● **WHAT TO PRODUCE**: Count every line in the entries below that contains the word "agent", and give only that number.

● **DATA PROVIDED**:

○ ○ ○ ○

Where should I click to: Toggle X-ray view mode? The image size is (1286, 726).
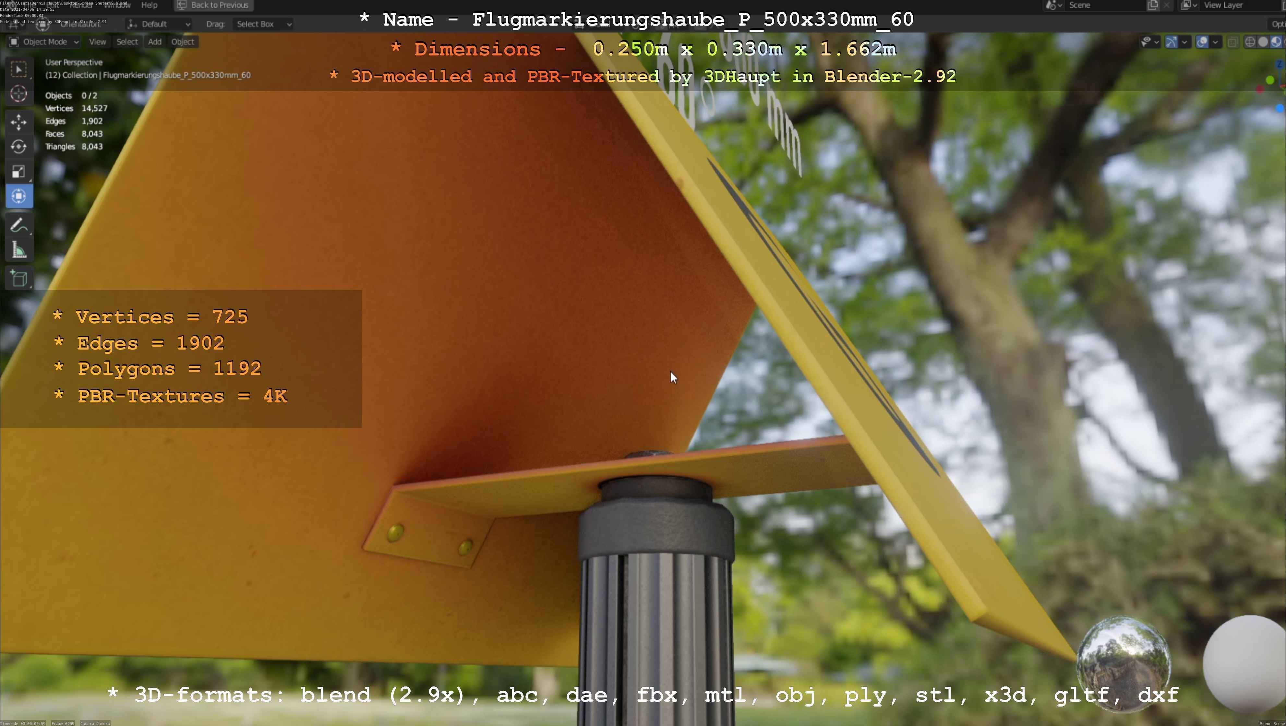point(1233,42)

○ ○ ○ ○

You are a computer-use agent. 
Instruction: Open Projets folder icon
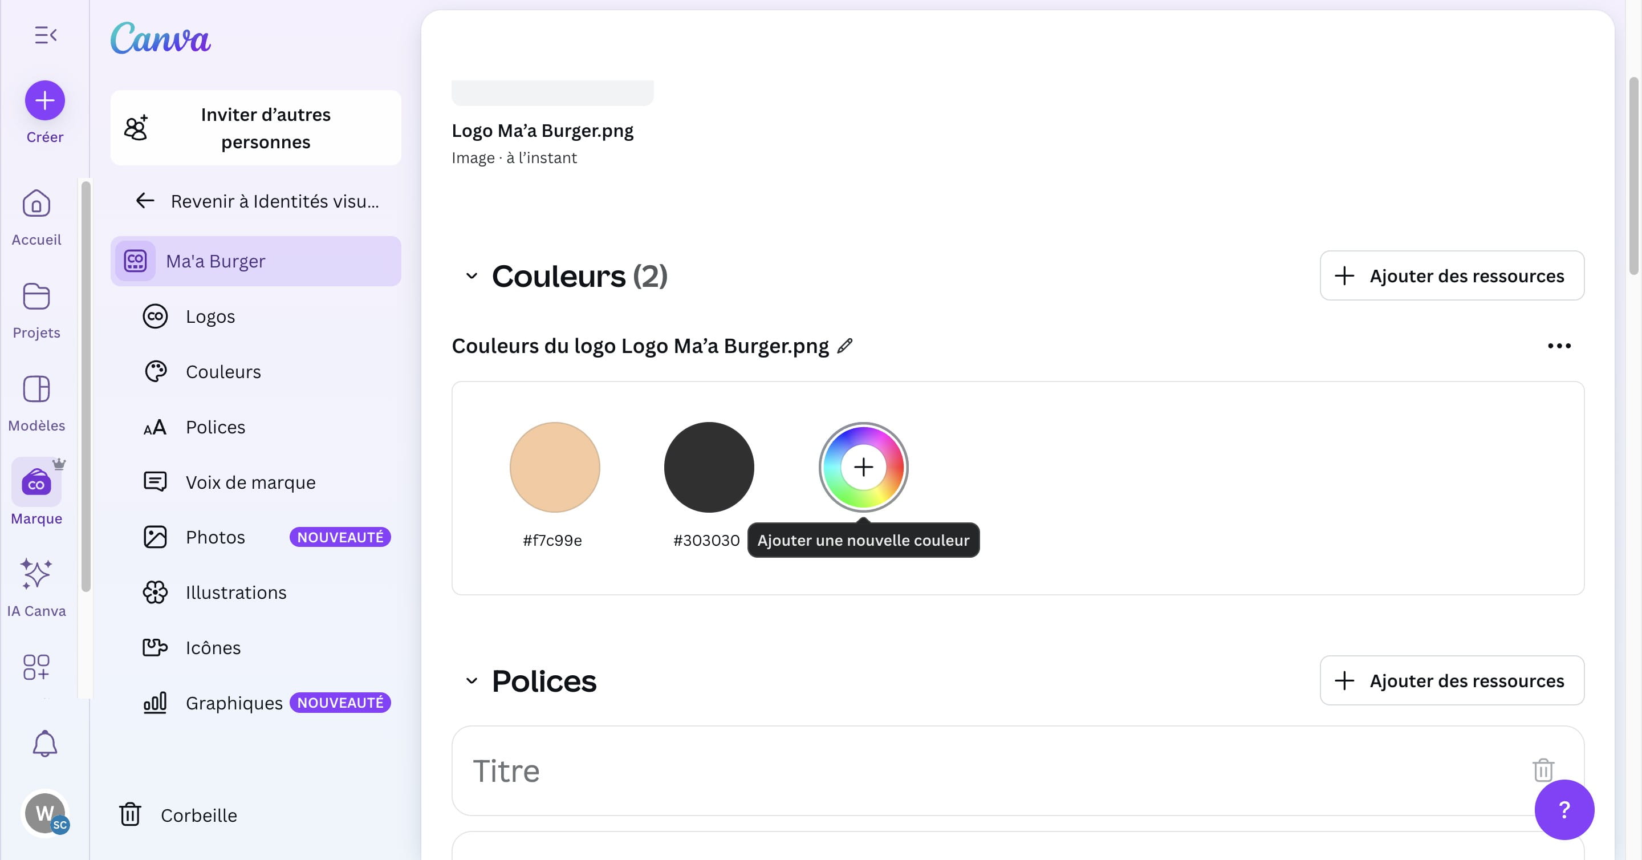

○ ○ ○ ○

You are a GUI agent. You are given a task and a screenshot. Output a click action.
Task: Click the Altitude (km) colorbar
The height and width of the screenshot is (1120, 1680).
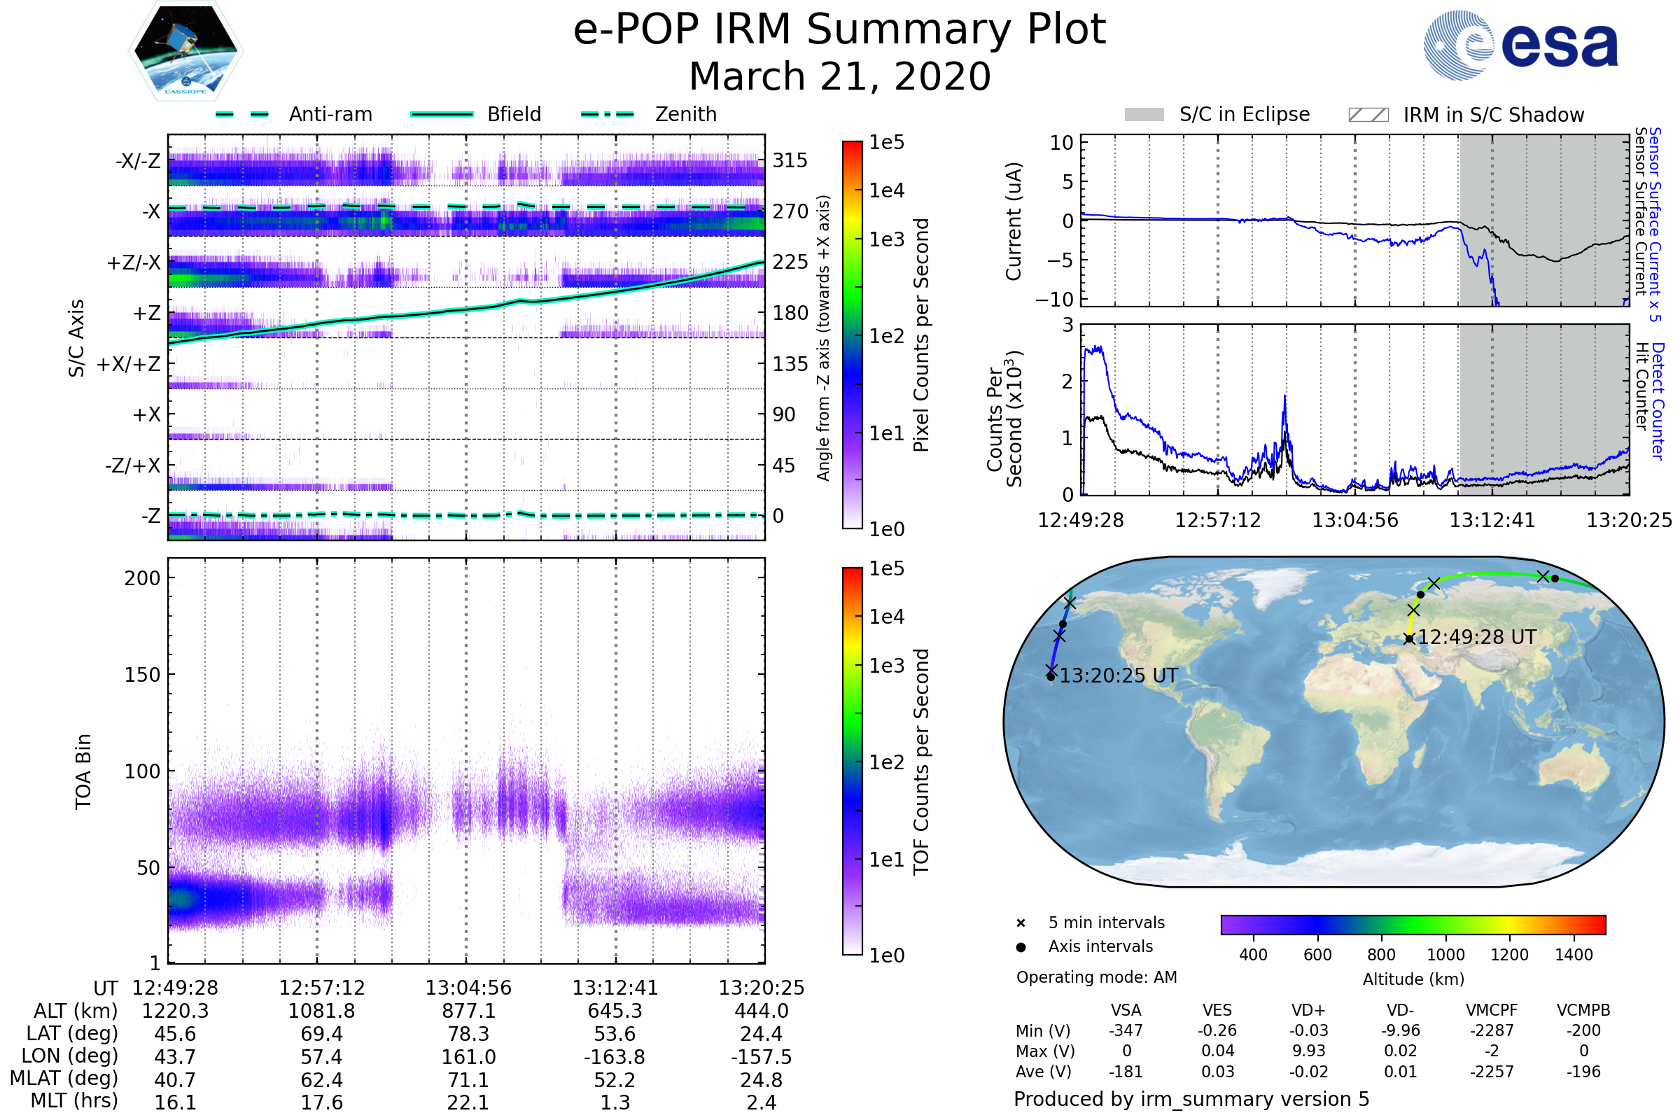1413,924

○ ○ ○ ○

● **SOLUTION**: 2